A/n: I have no clue what madness made me write this. And I'm sweating to think what in the world people will think--well, what of it? I shall post my madness!

James Usher is the creation of AmatorLinguae. Now that I read her story, "Deceased Pugilist," I think of James as Holmes' chemist. ^^

Holmes closed the bedroom door carefully behind him, hurrying to the fireplace--and not only to seek warmth from the winter cold: he was constantly worrying a ring on his left hand, and as soon as he neared the ember's glow, he held the hand up for inspection. The band of gold shone dully in the burnished light.

The ring seemed very tight.

Supposing it wouldn't come off?

He gave a tug, but it didn't move. Breathing faster he began to scrabble at it, pulling until it hurt, but to no avail. He turned it and twisted it but it had a death grip on him. The skin was beginning to be worn raw but he did not give up, though it was becoming difficult indeed to breathe.

"No, I…I must be rational about this. Perhaps it only wants a little water, to come off. It will be quite all right, I am…certain…" He stared in front of him, making no move to the water pitcher on the table. "Everything is fine…my mind is only playing tricks."

He glanced in the direction of his chemicals, but dismissed the thought. A gold ring was an expensive thing to replace, and his finger would be eaten off in the process anyway.

"And the ring finger is quite useful," he mused, looking at the finger on his right hand—strong, unfettered. "Life would be quite difficult without it, in fact. What is this nonsense in my mind…I should distract myself, and perhaps I can do something useful as well. I'll…I'll conduct an experiment, of course—that one with carbonic acid that I've had to put off for ages."

More than ages, he mused, striding to the deal-top table. With parties he couldn't escape and so much talk about fittings and guest lists and then the wedding today…

He paused, a beaker in his hand.

"Am I now…in fact…a married man?"

He tried to catch his breath, tried to understand…his ring clinked against the beaker, and it seemed like a sour note of music. He set it down hurriedly and began to pace. "She said 'I do,' I remember…and so did I, though it seemed the words came of their own will. And now?" He paused before the fire, looking at the raging inferno. "Now…it is quite settled, it is the end. Watson told me…he couldn't believe it, so did Lestrade…no one thought…I would marry, neither did I."
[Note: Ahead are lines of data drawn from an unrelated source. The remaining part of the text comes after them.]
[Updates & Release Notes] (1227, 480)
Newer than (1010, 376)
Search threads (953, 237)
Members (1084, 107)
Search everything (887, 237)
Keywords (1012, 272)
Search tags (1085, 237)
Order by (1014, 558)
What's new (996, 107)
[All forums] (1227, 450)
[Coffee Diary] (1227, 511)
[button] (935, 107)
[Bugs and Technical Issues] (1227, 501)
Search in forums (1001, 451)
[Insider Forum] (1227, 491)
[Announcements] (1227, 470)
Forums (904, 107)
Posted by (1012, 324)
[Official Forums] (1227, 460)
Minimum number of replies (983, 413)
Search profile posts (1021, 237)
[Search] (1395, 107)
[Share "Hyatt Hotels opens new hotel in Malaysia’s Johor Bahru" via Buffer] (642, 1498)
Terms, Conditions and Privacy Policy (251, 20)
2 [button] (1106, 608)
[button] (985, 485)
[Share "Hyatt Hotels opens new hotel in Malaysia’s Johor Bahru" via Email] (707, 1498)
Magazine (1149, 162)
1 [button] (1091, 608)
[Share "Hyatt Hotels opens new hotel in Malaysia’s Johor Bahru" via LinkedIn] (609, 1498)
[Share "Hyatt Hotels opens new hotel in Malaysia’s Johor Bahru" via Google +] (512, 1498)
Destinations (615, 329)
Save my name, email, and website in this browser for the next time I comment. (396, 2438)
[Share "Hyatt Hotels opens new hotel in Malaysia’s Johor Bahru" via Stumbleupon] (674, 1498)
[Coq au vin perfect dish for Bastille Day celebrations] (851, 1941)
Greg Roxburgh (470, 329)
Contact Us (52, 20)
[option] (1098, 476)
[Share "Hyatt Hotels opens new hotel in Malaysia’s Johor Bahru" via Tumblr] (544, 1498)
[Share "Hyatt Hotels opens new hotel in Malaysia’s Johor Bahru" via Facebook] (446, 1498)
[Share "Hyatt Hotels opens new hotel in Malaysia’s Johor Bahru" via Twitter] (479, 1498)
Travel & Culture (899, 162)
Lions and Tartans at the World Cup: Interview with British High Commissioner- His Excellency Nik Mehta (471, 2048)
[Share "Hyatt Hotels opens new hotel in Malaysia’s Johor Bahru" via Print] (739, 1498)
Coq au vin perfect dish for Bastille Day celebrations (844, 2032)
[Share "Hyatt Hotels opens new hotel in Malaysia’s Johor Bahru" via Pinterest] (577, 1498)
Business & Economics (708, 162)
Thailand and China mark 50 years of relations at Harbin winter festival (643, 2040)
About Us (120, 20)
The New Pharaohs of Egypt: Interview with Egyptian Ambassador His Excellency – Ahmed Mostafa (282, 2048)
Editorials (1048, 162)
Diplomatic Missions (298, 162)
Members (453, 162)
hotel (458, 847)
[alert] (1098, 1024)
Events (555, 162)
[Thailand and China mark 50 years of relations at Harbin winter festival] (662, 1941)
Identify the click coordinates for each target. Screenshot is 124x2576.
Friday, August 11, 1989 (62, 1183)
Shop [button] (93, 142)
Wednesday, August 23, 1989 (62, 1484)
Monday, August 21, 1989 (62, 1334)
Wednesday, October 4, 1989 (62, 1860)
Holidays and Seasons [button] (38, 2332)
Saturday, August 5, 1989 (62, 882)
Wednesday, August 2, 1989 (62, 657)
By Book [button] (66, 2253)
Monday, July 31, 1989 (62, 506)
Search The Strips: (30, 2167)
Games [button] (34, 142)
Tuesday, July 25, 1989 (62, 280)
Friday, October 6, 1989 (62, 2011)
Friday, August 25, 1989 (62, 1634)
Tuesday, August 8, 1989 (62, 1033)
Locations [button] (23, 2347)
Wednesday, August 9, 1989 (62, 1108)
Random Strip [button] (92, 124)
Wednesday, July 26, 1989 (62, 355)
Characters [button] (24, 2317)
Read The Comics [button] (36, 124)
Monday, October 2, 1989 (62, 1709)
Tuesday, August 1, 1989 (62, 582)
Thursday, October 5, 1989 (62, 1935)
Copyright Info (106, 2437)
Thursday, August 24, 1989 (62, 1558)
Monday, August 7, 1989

He looked up at the mantle, something catching his eye. "I told her we would begin to unpack her things tomorrow," he mused, picking up the little wooden-framed picture set beside his pipe. He laughed softly as her gentle eyes looked back at him. "That girl, Watson, acted like a demure kitten all that morning—and during the photography…and so it was I never suspected—though I should have—that she'd set a practical joke for me; her way of making up for the whole session, I suppose. I've never been much for ph…" he trailed off, as he looked slowly round to the armchair and found it empty. He looked away, carefully replacing the picture.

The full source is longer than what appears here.